Is it wrong to vote?

| July 21, 2013

Soon again every Australian will have to step into a voting booth for the federal elections. Dr Piero Moraro from the CSU School of Humanities and Social Sciences raises the ethical question if voting could be legally right and morally wrong at the same time.

As elections approach, we are reminded that it is our duty to turn up at polls on Election Day. Australia is one of the few countries that legally enforce voting, that treat a failure to vote as a failure to pay taxes, to respect speed limit, etcetera. We have compulsory voting in this country, and those who defend it claim that it is the best instrument to ensure the quality of Australia’s democracy. The more engaged citizens are, the better the community.

This is certainly true; however the word ‘engagement’ is tricky: If I was to go to the church every week and listened to my iPod during the entire Mass, it would be hard to say that I am a good Christian, in spite of me turning up every Sunday. Physical presence per se does not have much to do with being engaged.

We could question whether voting is indeed our duty as citizens. There are things that we, usually, must do, such as paying taxes and obeying the law. I say “usually” because there are other factors that might defeat such obligations: for example, if the law was unjust we may have good reasons for disobeying it; similarly, if our taxes were to go in support of unjust laws, we may be justified in refusing to pay our taxes.

In cases like these, we come to appreciate the distinction between “moral” and “legal” obligation: there are things that we simply should or should not do (moral obligation), and things that we should or should not do because the law says so (legal obligation). Often, the “moral” and the “legal” are separate. For example:  I have a legal obligation to park my car within the allocated space, but it is not morally wrong for me to park outside of it; on the other hand, I have a moral obligation not to cheat on my partner, though it is not against the law for me to do so.

This last case is interesting because it shows that even is something is legal, it might be morally wrong. “But it’s not against the law!” would not be a great way to justify cheating on one’s own partner. Similarly, refusing to help a victim of genocide would not be justifiable on the ground that “the law says we cannot take asylum seekers”: refusing to help would be morally wrong though, sadly, lawful.

When it comes to voting, something similar seems to be going on. There are cases where voting is morally wrong: it is wrong when it supports governments that will unjustifiably infringe on human rights; it is wrong when it expresses support for morally objectionable values, such as racism, sexism, greed; it is wrong when the voters are careless, ignorant, unmotivated and end up throwing their votes with the risk of supporting morally objectionable candidates. But still, democracy gives each of us the right to vote. And so here’s the paradox: democracy gives each of us the right to do wrong.
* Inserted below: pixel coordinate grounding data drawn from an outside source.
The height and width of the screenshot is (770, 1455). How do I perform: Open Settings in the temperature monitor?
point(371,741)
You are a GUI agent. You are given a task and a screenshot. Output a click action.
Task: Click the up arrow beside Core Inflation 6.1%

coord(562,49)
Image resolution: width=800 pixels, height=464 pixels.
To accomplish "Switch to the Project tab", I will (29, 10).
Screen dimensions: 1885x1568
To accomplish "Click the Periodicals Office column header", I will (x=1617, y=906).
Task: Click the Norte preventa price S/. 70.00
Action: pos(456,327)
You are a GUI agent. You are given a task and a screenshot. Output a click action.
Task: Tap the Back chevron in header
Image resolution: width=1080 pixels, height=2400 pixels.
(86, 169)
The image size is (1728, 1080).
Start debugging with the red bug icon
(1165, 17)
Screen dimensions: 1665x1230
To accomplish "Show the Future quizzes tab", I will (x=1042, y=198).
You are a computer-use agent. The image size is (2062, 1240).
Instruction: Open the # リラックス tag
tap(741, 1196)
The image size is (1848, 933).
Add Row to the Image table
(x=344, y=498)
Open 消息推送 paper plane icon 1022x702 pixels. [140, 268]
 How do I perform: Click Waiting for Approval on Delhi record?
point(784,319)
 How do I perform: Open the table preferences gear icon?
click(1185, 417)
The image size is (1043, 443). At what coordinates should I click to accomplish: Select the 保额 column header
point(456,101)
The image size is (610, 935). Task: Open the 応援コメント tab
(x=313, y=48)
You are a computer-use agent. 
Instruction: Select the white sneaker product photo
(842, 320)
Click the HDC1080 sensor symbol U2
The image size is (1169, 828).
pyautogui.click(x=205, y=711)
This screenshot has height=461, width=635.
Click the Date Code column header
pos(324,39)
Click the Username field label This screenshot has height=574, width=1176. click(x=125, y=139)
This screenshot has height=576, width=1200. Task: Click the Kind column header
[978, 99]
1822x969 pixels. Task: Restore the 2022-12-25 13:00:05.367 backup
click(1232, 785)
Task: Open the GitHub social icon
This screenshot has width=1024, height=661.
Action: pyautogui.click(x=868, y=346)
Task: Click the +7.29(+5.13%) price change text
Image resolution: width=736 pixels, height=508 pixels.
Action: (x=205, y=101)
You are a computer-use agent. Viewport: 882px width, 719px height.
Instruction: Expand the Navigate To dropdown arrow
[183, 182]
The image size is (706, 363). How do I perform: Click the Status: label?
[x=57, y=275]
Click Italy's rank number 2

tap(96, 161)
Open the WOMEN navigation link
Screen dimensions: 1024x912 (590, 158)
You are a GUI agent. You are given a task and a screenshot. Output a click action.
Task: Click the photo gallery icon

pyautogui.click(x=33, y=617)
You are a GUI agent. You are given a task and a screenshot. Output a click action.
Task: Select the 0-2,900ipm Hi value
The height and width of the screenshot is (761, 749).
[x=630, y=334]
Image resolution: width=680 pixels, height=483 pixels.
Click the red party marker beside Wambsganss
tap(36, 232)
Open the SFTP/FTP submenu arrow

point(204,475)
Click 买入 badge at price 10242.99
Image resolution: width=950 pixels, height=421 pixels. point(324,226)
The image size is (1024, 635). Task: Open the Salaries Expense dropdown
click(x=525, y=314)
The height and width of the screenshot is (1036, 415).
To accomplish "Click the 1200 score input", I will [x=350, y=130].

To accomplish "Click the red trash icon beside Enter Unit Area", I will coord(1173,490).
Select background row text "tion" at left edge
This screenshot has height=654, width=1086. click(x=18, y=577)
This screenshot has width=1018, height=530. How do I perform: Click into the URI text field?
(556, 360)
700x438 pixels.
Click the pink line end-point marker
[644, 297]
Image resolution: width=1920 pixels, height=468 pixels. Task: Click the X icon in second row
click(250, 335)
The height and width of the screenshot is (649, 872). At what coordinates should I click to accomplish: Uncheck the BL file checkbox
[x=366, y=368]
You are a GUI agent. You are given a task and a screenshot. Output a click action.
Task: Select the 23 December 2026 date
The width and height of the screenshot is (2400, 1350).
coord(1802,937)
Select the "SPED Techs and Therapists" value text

Maybe we care only about the legality of our actions, and so we’ll feel good as long as we turn up. But if we care also about the morality of our behaviour, then we might look at voting under a different light. We might not want to do what is morally wrong, even if the law says we should.



  1. ccollin6

    September 22, 2013 at 1:28 pm

    Is it wrong to vote?

    That is a conundrum! Even when something is lawful, it may not be advantageous. In the final analysis the voter and the non-voter will be subjected to the will of the victorious candidate. In any event, even when and if everyone voted only one party's candidate will emerge as winner. Even if discerning voters made the choice of what they surmised to be the most capable candidate, the agency of free will does not guarantee an elected official that will perform as predicted. The concern and argument is valid though.